AFA Radio Host Bryan Fischer Tweets Offensive Holocaust Analogy

Bryan Fischer, a radio host and blogger for the American Family Association (AFA), tweeted an offensive Holocaust analogy on April 1. Fischer likened the temporary closure of a restaurant in Indiana, whose owners said they would refuse to cater a gay wedding, to Kristallnacht, a violent pogrom carried out by Nazi storm troopers in Germany and Austria in 1938.  Kristallnacht led to the destruction of thousands of Jewish synagogues, homes and businesses as well as arrests and the deaths of Jews and opened the door to the persecution and destruction of European Jewry. Fischer also blamed the restaurant’s decision to close due to the public’s negative reaction on the “Gay Gestapo.”

Bryan Fischer

Bryan Fischer

In January 2015, the AFA dismissed Fischer as a spokesperson for the organization but he continues to host a radio show for the AFA and to write blogs on the AFA website that demonize the LGBT community.

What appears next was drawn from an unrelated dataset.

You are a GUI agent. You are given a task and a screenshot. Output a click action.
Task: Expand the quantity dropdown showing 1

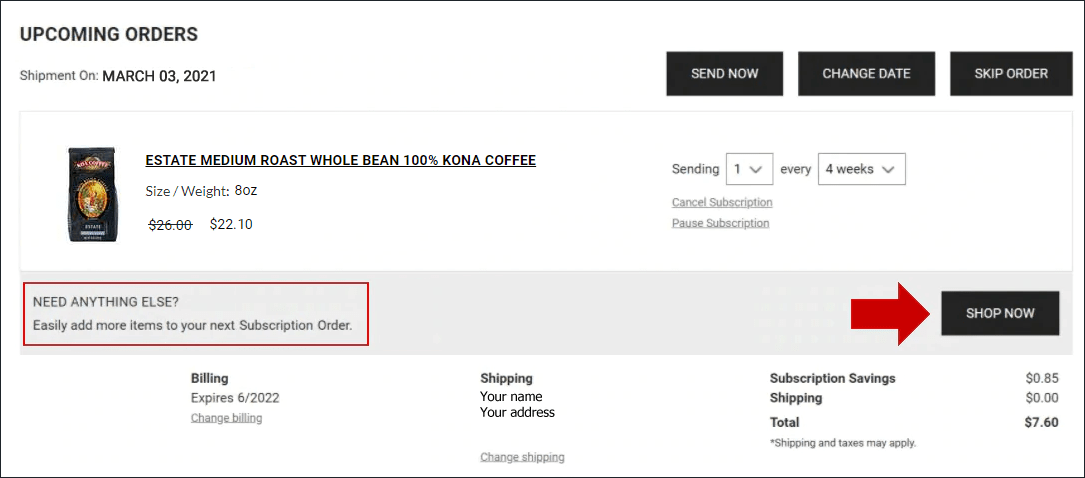tap(749, 169)
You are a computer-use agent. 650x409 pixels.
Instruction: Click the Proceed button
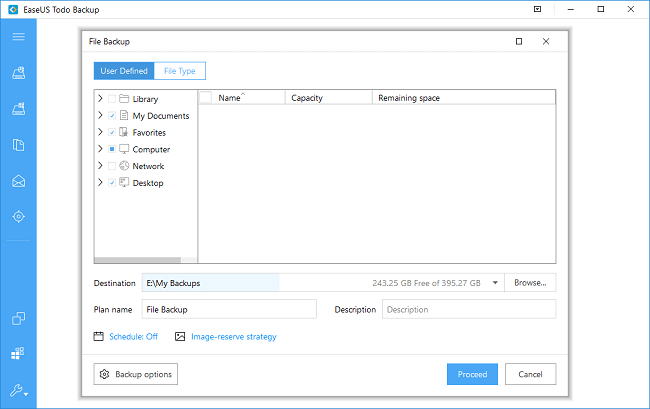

Fischer often invokes the Holocaust to discuss contemporary American political issues, particularly with regard to the LGBT community. He has made a number of statements likening LGBT activists to Nazis and conservative Christians to Jews who were persecuted under Hitler’s regime. He also compared the Supreme Court to Nazis after it struck down the Defense of Marriage Act in 2013.

There is no comparison between current political issues and the actions of Hitler’s regime during the Holocaust. Such inappropriate analogies only serve to trivialize the Holocaust and are deeply offensive to Jews and other survivors, as well as those Americans who fought valiantly against the Nazis during World War II.